Freezer February: Learn how to make the most of this underrated kitchen space
By Jenni Wolf
We are talking all things freezer this month.
With the combination of colder weather and COVID, comes fewer trips out of the house to the grocery store. So, now is a great time to learn how to put your freezer to work for you!
Here are seven tips to get you started:
• Go all out. And by all out, I mean take everything out. Start by emptying the contents of your freezer. Toss what is expired and icy beyond salvaging, and move older items, which need to be eaten, to thaw in the fridge for meals over the next week.
• Fix up your freezer. I always say my freezer is where things go to die—can you relate? It’s a dark, boxy space with little-to-no organization in place. But we can change that! Pick up a few bins to create zones in your freezer—one for frozen veggies, one for meat, etc., so things don’t get lost or forgotten. Label any leftovers, homemade items, or purchased items that are not in original packaging with the item name, date frozen and date to be used by. Use a sharpie to write directly on the container or bag, otherwise I recommend freezer tape to ensure the label sticks.
• Use the rule of two. Freeze items in two layers of packaging to protect against freezer burn. Most frozen items come equipped to be frozen as is, but homemade items or items out of their original packaging may need a little extra attention.
• Freeze flat. Plastic freezer bags work great for freezing items like soups, stews, sauces and pulled meat because they can be frozen flat and then stacked or ‘shelved’ to save space. Freezer bags already offer an extra layer of protection so no need to double bag unless you want to take some extra care!
• Buy “freezer fresh” produce. Whether I chalk it up to fewer trips to the store for fresh produce, or fewer items being in season and affordable here in Minnesota, I find my fruit and veggie intake dipping a little in the winter months.

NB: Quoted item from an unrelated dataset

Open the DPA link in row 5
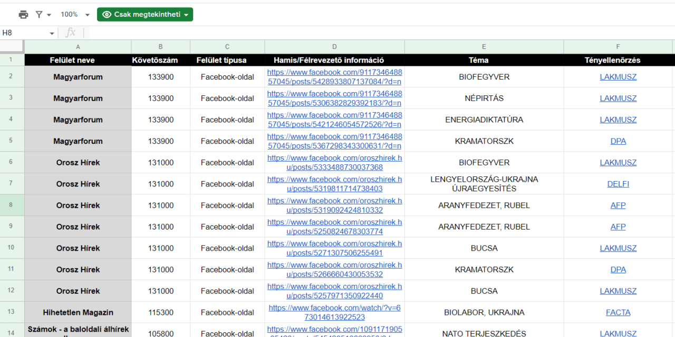This screenshot has width=675, height=337. pos(618,141)

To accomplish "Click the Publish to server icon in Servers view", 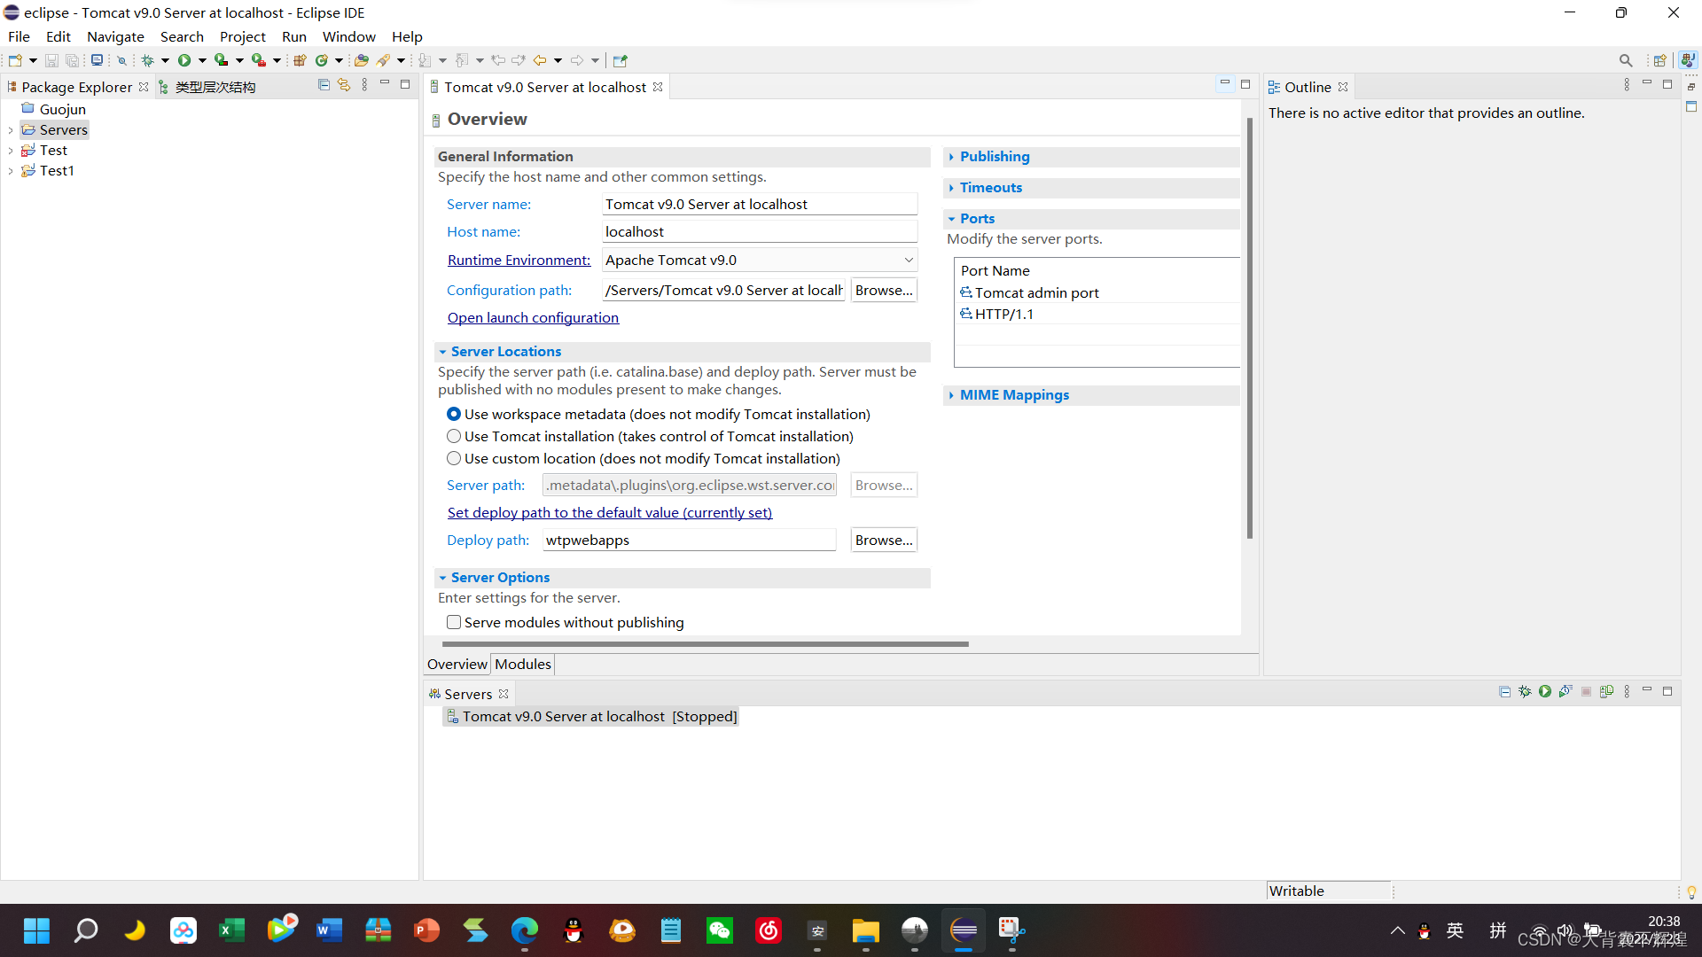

So, I reach for frozen fruits and veggies to help me make balanced meals during this season. Not only are they just as nutritious as fresh, they are also tastier this time of year because they were picked and frozen in-season. They also have a long shelf life so you can always keep a fruit or veggie option on hand and often require zero-to-minimal prep!
My favorites to keep stocked are sliced carrots and diced onion to use in soups and stews, chopped spinach to stir into curries or layer in lasagna and broccoli or green beans for roasting with garlic and olive oil.
For fruits I tend to pick berries to top off a warm bowl of oatmeal or throw into a batch of muffins. Stocking 100% fruit and vegetable juice concentrate in the freezer is another helpful way to get some produce in during the dead of winter.
• Freeze your MVPs. Having more of the most common things you eat on hand means even fewer trips to the store. And the freezer will keep large quantities fresh! Things you’ll always find in my freezer: a loaf of bread, sliced bell pepper, bananas, chicken and a batch of some sort of curry or soup. Oh, and obviously, ice cream!
• Don’t forget to thaw. Keeping a freezer inventory list on the fridge and planning menus can help make sure your frozen goods are thawed and ready to go come mealtime—want the chili for dinner Tuesday? Be sure to transfer it to the fridge to thaw a couple days before so mealtime is a breeze. One handy bonus tip: it is not safe to cook frozen meat in a slow cooker, but you can do this safely in a pressure cooker such as an Instant Pot.
Jenni Wolf is a Como neighborhood resident and a practicing registered dietitian who is passionate about helping others nourish a positive and balanced relationship with food.